Exercise objective: Quote everything from "They were developed" down to "University of Florida." in the passage below on the new peach varieties, reproducing the words without alteration.

Excerpt:
——

The new varieties, Gulfking and Gulfcrest, were first made available to growers in 2003 and a limited number should be on sale to consumers this summer.
They were developed by Thomas Beckman at the ARS Southeastern Fruit and Tree Nut Research Laboratory in Byron, Georgia, and colleagues from the University of Georgia and the University of Florida.
Both varieties are known as "nonmelting" peaches, according to the ARS, meaning that they resist bruising and remain firm longer while ripening on the tree and after canning.
Gulfking typically ripens in early May - 73-80 days from full bloom - and when ripe, its skin is mostly red on a deep- yellow to orange background. The flesh is firm and sweet and does not turn brown readily when bruised or cut.
Gulfcrest has a slightly longer harvest period, from early to mid-May. The fruit is medium to large and also has a mostly red skin on a deep-yellow to orange background. The flesh is firm, with good sweetness, and contains some red flecks in the outer flesh on the sun-exposed side of the fruit.
Like Gulfking, this peach doesn't brown readily when bruised or cut.According to an article in January's edition of the ARS magazine, Gulfking is a cross of UFGold and an unreleased selection that was a cross between Sunprince and Majestic. Gulfcrest, on the other hand, is the result of a 1995 cross between Spring Baby and an unreleased selection that was a cross between Aztecgold and Oro A.
In test plantings, both varieties appeared to be resistant to bacterial spot on the leaves and fruit, noted the ARS, adding that since peach-growing has become big-business it is important that farmers produce fruit that can arrive at market intact - and varieties that ripen sequentially to avoid gaps in production.

——

Information given:
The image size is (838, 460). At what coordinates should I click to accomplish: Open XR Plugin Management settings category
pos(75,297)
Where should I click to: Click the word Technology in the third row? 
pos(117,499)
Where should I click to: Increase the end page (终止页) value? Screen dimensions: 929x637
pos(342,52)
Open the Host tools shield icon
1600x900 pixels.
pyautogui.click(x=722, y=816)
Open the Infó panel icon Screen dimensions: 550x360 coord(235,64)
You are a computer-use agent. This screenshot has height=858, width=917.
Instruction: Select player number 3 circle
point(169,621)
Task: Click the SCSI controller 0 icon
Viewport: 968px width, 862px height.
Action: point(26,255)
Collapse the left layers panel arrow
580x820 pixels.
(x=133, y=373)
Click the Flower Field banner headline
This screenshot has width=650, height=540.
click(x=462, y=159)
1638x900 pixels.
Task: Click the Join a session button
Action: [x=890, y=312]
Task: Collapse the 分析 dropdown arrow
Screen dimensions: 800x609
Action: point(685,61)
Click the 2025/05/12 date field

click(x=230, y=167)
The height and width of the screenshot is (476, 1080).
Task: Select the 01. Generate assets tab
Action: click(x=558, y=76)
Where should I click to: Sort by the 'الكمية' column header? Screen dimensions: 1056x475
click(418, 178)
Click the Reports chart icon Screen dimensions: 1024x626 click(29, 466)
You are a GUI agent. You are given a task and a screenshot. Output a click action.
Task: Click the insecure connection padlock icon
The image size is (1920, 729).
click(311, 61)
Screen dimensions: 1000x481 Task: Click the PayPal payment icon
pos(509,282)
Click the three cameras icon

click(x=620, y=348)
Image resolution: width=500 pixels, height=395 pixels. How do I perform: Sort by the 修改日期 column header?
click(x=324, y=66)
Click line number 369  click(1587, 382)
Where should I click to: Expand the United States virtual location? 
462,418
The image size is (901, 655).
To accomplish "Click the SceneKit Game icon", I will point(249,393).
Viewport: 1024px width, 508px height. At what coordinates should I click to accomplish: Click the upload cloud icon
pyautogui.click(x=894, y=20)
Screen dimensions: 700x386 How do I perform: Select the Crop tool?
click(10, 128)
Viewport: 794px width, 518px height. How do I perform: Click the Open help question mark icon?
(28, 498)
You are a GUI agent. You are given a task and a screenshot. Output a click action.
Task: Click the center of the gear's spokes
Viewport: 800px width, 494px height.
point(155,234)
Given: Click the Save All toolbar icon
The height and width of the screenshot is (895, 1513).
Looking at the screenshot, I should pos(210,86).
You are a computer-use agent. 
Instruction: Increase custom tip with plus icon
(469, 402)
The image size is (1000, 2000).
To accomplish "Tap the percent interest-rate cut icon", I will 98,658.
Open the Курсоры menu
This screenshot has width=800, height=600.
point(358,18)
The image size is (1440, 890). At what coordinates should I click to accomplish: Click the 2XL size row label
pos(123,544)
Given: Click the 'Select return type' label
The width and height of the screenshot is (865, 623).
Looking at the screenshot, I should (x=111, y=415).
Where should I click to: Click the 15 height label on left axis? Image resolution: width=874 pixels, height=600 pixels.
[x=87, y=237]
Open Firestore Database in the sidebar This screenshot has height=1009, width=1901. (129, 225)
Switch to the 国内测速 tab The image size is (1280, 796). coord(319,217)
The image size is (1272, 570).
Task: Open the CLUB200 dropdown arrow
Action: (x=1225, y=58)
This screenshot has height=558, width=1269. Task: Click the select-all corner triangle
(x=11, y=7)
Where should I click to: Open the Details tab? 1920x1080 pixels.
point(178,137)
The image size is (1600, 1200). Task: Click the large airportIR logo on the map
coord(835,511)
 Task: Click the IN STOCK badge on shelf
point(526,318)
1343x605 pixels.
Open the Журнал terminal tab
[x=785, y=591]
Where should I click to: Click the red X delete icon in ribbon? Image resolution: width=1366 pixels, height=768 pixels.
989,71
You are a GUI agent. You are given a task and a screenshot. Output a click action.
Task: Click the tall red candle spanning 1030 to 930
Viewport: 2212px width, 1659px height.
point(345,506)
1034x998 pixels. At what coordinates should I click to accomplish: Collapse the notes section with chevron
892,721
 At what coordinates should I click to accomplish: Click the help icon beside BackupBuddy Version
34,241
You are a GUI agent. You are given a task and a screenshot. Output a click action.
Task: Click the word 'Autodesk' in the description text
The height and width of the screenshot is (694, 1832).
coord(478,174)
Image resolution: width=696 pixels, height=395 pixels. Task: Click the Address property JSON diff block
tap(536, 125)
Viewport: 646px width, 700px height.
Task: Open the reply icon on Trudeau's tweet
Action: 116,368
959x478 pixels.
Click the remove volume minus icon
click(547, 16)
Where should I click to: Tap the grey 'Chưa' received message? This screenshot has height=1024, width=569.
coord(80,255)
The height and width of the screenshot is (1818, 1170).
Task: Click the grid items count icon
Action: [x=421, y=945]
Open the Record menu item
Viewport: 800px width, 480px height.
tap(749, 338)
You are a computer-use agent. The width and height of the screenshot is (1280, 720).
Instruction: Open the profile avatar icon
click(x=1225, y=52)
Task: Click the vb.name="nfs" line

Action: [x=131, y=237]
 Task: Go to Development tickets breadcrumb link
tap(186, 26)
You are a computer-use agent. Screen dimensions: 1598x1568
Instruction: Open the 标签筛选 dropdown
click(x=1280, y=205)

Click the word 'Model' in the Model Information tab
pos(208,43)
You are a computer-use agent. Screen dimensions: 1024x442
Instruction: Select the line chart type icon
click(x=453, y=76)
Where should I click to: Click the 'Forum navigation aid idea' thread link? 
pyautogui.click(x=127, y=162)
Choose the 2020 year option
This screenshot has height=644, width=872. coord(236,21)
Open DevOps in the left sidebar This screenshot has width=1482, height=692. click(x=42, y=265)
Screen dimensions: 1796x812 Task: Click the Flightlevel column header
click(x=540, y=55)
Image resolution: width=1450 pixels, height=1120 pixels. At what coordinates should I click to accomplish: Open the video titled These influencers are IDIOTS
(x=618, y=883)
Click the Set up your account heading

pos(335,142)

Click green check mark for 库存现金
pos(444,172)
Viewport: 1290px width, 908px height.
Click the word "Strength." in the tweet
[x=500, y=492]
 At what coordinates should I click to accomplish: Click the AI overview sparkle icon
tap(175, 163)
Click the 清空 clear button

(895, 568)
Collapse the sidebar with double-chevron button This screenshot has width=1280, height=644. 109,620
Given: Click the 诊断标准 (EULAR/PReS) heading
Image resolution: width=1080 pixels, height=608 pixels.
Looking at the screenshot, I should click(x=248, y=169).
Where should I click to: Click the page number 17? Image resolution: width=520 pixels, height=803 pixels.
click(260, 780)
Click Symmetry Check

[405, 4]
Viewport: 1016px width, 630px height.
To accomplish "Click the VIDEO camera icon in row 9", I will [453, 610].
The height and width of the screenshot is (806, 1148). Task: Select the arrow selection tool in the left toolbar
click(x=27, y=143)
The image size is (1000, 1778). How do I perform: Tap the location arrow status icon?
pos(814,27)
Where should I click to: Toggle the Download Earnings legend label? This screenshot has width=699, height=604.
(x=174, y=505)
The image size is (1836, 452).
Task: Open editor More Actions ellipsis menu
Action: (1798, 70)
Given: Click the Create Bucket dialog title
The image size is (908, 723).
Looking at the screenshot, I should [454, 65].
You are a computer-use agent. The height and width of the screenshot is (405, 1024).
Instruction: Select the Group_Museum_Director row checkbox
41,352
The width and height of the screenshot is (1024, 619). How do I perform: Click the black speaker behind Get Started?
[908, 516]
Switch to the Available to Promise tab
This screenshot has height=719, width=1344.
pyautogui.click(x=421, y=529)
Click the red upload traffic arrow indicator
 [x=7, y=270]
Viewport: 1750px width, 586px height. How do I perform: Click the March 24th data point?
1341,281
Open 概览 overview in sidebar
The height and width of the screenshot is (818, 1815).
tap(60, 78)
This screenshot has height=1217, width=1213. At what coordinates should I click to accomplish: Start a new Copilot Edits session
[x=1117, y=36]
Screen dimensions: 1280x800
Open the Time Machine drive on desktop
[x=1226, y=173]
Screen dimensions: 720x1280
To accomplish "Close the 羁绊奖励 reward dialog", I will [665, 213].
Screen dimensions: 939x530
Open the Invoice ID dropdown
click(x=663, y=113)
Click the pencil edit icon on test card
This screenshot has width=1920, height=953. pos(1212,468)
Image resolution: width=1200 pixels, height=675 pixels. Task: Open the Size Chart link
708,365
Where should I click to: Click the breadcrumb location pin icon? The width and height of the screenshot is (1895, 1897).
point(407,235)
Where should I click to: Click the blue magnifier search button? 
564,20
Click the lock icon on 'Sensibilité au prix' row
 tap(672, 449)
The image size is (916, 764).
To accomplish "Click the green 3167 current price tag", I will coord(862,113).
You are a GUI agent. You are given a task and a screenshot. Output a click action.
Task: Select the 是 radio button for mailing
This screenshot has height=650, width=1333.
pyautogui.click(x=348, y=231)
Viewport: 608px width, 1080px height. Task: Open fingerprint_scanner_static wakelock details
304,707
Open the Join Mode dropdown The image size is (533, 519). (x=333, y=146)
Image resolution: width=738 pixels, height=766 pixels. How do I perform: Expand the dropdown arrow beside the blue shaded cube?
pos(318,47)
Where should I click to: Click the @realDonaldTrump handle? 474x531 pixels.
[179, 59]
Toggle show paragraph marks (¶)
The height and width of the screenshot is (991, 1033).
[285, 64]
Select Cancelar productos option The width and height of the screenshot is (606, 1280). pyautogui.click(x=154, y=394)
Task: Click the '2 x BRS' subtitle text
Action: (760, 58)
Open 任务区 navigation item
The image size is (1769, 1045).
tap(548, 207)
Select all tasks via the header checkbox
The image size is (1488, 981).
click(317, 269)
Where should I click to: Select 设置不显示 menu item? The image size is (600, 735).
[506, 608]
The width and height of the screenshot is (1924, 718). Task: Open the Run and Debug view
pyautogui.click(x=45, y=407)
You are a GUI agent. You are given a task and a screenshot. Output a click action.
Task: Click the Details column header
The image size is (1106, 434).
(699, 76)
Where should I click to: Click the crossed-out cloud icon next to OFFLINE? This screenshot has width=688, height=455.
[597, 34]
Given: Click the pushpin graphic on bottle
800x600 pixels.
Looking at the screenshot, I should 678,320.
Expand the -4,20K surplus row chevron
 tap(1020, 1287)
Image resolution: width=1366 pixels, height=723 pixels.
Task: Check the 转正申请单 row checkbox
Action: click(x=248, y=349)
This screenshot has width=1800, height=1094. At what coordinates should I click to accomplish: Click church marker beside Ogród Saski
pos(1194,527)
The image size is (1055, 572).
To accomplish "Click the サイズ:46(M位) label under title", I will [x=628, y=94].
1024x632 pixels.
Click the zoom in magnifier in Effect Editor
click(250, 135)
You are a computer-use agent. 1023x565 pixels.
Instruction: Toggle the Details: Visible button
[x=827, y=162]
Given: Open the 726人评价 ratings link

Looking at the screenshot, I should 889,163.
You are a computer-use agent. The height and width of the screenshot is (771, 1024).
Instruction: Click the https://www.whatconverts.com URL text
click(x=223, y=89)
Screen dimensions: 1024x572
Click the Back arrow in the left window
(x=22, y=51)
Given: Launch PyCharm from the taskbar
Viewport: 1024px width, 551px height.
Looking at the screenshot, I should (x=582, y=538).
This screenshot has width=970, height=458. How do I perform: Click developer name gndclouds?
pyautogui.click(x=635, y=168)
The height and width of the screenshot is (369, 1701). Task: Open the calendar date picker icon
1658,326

——

Answer space:
They were developed by Thomas Beckman at the ARS Southeastern Fruit and Tree Nut Research Laboratory in Byron, Georgia, and colleagues from the University of Georgia and the University of Florida.